» Input data:
——————————

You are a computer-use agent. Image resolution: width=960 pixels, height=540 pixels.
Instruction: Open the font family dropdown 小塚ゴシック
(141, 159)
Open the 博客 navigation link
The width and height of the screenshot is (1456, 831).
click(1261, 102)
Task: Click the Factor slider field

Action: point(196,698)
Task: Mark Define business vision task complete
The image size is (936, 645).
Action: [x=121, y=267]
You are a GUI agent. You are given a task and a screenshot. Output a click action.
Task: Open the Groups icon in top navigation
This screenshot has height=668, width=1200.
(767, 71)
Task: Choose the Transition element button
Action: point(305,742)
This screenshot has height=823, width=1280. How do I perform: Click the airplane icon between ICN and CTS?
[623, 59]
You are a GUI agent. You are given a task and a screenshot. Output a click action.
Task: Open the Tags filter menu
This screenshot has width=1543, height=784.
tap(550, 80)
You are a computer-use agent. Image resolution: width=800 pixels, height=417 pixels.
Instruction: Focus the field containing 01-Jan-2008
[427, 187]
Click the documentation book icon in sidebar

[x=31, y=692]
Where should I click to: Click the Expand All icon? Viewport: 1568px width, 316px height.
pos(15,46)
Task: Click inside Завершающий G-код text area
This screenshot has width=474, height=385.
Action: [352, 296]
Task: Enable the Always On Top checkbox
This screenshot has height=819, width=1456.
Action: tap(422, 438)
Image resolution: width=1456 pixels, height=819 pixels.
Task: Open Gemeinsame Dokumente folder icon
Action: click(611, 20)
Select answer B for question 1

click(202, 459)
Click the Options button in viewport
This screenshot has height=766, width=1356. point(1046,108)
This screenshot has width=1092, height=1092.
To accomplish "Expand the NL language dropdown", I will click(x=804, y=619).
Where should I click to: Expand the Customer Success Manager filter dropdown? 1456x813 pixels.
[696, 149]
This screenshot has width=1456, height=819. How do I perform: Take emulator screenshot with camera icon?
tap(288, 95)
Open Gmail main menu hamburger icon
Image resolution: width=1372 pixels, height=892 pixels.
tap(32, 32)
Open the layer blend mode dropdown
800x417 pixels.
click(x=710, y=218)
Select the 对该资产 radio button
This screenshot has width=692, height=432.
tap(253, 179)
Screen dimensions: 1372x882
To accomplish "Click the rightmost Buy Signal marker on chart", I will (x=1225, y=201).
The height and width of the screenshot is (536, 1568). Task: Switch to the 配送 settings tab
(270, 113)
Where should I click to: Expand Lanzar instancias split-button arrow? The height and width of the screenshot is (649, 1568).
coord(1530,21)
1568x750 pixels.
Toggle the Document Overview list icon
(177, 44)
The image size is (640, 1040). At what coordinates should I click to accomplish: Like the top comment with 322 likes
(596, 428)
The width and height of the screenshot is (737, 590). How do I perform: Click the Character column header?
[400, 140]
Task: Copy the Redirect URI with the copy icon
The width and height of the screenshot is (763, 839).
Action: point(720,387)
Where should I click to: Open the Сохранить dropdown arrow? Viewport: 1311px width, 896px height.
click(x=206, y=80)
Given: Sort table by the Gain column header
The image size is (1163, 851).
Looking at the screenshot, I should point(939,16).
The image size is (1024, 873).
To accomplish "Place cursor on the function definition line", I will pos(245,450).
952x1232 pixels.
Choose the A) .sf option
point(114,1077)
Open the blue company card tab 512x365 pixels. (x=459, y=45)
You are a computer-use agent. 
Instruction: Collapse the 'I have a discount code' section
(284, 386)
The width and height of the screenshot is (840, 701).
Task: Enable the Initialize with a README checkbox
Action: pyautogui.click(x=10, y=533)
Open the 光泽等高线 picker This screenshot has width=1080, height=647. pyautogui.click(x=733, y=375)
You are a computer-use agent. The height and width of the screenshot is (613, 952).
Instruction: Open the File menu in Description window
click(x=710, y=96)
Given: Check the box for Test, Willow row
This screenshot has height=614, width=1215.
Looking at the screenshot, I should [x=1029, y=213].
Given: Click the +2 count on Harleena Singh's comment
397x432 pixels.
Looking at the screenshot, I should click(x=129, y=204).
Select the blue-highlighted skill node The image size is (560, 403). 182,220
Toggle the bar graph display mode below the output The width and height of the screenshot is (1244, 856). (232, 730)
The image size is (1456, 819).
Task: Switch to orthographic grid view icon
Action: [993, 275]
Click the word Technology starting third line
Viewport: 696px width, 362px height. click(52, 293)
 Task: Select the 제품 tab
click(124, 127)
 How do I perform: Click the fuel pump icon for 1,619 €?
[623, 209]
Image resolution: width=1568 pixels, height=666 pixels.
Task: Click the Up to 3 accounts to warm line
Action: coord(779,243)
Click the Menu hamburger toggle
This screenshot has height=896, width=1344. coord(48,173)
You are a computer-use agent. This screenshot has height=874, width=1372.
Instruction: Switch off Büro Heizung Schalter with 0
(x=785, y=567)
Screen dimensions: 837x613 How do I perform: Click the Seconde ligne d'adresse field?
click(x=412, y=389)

——————————

» Exercise prompt: Rewrite the part of the data that opens with the line containing "Where should I click to: Click" and closes with the line containing "Action: [352, 296]", keeping the requests, and add 112 to every coordinate in the answers. Give only those lines.

» Correct output:
Where should I click to: Click the Expand All icon? Viewport: 1568px width, 316px height.
pos(127,158)
Task: Click inside Завершающий G-код text area
This screenshot has width=474, height=385.
Action: [464, 408]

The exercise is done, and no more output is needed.